Direct LVEDP measurement, however, has traditionally required left heart catheterization or implantable hemodynamic sensors. Both carry meaningful constraints. Catheterization is invasive, episodic, and ill-suited to longitudinal monitoring. Implanted sensors deliver data but require a procedure, ongoing technical support, and patient selection that excludes much of the at-risk population. For most ambulatory heart failure patients, the gold-standard pressure signal has simply been unavailable.
Coredio’s approach is to estimate intracardiac hemodynamics from signals patients already generate — photoplethysmography and electrocardiogram waveforms from a consumer-grade smartwatch, paired with intermittent blood pressure cuff readings. A one-time, twenty-minute calibration session in clinic, incorporating radial, carotid, and brachial ultrasound, establishes a patient-specific digital twin. That model is designed to maintain accuracy for up to three years and produces four updated parameters: LVEDP, Cardiac Index, Systemic Vascular Resistance, and Central Venous Pressure.
Validation work to date at Strong Memorial Hospital reports deviations of under 5 mmHg for blood pressure and under 5 percent for cardiac output relative to invasive reference measurements. These figures sit within the range of clinical equivalence for catheterization-derived values, and they are produced without procedural risk, contrast, or radiation.
The interpretive shift is the meaningful one. Instead of asking what a patient’s filling pressure was six weeks ago, the clinician can see what it is today, and whether the trajectory over the past 48 hours warrants pharmacologic adjustment.
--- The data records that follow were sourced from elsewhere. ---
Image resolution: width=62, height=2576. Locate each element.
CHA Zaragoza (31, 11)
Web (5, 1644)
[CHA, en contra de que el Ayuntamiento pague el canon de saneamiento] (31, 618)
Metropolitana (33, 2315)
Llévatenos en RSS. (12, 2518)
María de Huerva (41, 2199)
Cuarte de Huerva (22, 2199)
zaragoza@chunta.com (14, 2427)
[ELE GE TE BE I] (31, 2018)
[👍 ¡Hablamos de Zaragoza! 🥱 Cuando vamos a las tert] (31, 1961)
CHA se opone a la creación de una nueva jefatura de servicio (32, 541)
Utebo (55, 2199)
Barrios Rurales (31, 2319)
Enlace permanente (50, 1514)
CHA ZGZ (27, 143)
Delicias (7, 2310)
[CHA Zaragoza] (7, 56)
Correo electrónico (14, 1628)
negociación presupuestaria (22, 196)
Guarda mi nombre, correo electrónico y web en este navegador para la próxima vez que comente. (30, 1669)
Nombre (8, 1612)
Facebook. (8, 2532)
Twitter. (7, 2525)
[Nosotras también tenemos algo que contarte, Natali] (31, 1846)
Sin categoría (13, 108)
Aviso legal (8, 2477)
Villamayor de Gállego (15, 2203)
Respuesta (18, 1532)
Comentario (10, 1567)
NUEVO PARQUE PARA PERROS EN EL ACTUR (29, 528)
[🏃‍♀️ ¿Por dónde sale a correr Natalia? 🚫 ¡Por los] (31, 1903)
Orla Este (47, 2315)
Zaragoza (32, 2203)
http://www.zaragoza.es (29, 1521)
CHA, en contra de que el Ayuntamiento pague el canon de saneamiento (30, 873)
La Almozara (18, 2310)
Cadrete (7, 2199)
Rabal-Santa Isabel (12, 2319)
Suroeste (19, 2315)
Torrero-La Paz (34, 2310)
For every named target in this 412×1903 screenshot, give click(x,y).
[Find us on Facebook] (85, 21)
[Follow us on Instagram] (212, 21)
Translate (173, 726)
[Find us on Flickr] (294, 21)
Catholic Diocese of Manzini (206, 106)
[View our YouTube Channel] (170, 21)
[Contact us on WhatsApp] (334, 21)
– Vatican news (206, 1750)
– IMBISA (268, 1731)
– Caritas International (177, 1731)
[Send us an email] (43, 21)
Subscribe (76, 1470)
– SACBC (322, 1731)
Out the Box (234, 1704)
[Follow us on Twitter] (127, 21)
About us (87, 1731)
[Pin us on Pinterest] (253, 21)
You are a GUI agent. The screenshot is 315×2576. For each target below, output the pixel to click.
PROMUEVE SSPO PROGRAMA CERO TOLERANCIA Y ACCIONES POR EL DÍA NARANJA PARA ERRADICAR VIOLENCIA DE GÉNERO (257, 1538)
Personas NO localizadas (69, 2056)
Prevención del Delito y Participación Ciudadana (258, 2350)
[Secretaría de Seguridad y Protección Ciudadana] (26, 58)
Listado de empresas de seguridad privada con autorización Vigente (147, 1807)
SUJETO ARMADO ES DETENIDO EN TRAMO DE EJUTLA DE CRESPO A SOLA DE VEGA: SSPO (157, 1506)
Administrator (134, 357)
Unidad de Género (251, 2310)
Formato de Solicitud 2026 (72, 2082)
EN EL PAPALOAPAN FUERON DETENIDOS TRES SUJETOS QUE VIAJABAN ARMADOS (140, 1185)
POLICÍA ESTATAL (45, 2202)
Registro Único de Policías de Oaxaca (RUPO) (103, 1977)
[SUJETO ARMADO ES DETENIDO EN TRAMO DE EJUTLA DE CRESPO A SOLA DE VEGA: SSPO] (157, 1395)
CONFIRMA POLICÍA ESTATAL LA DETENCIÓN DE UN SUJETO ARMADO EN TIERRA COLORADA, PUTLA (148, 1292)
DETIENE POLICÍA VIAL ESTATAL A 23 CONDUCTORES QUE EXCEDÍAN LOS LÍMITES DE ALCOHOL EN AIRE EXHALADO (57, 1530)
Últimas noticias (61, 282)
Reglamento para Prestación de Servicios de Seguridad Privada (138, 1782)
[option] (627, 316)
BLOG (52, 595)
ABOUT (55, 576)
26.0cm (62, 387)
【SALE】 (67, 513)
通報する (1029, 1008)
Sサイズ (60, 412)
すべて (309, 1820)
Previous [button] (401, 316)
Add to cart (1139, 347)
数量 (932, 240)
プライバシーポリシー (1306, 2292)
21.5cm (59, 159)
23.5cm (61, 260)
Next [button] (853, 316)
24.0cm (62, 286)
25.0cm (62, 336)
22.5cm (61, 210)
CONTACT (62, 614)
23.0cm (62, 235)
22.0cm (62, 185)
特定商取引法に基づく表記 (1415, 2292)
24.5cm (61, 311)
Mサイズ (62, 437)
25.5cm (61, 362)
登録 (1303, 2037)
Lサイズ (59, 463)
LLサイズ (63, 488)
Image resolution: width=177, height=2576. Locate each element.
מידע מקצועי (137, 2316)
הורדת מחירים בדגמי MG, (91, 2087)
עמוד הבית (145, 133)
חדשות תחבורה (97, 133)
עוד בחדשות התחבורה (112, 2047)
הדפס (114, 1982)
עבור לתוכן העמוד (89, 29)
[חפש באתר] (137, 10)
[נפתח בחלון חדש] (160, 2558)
Hemodynamic data does not replace clinical judgment, but it does sharpen the questions a cardiologist can ask. A patient whose LVEDP has drifted from 14 to 19 mmHg over five days, with stable Cardiac Index and rising SVR, presents a clear afterload-driven congestion pattern. The intervention is different from a patient whose Cardiac Index is falling alongside rising filling pressures, where inotropic support or escalation of evidence-based therapy may be warranted.
This granularity also addresses one of the most stubborn obstacles in heart failure care: titration of guideline-directed medical therapy. Fewer than a quarter of eligible patients reach target doses of the four foundational drug classes, in large part because clinicians lack the objective data to titrate confidently in the absence of clear symptoms. Continuous hemodynamics provides the safety margin that justifies dose escalation between visits, and the early warning that flags intolerance before it becomes clinically significant.
Coredio’s clinical program is expanding across additional hospital partners, with FDA Breakthrough Device Designation under review. The technology does not promise to eliminate heart failure hospitalizations, but it does promise to change the timing of intervention. Several decades of work on implantable hemodynamic monitors have established a clear principle: when filling pressures are measured and acted on early, readmissions decline meaningfully. Extending that principle to a non-invasive, wearable-based platform is the next logical step, and one cardiologists should be prepared to evaluate in their own practice.